Effect of ethanol and progesterone on monoamine oxidase activity in cultured cells of human term placenta

Objective: The aim of this study was to evaluate the effect of ethanol and progesterone on the monoamine oxidase activity in cultured human term placental cells. Study Design: Human placental cells were prepared from normal human term placentas by enzymatic dispersion in Dulbecco's modified Eagle medium. The viability of placental cells prepared by our method was 90%, and the yield of placental cells was 0.6 × 10 6 cells per gram of wet placental tissue. Five milliliters of Dulbecco's modified Eagle medium containing 3 × 10 5 placental cells was plated in a 25 cm 2 flask and cultured for 8 days in an incubator at 37°C under an atmosphere of 5% carbon dioxide and 95% oxygen with a saturated humidity. During the culture period the culture medium was replenished every 2 days. A confluent monolayer condition was achieved after 8 days in culture. The cultured placental cells were treated with different concentrations of ethanol (0, 34.6, and 69.2 mmol/L) and progesterone (0, 16, and 32 μmol/L) on day 8 of culture for 48 hours. At the end of treatment placental cells from control and treated flasks were harvested for the analysis of monoamine oxidase activity by spectrophotometry.

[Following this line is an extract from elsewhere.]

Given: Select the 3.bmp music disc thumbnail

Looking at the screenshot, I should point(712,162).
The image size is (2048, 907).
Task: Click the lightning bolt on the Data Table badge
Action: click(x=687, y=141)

The effects of ethanol and progesterone on cultured placental cells were statistically analyzed by one-way analysis of variance followed by Duncan's multiple comparisons procedure. Results: A human placental cell culture system has been established from normal human term placentas. The monoamine oxidase activity in 8-day-cultured human term placental cells was significantly higher than that of freshly prepared placental cells. Ethanol concentrations at 34.6 and 69.2 mmol/L significantly increased and progesterone concentration at 32 μmol/L significantly decreased the monoamine oxidase activity. Conclusion: These results suggest that the cultured human term placental cells can be used to examine the in vitro effects of ethanol and progesterone on monoamine oxidase activity. However, the physiologic significance of progesterone's inhibitory effect and the stimulatory effect of ethanol monoamine oxidase activity in the in vivo system have yet to be further investigated.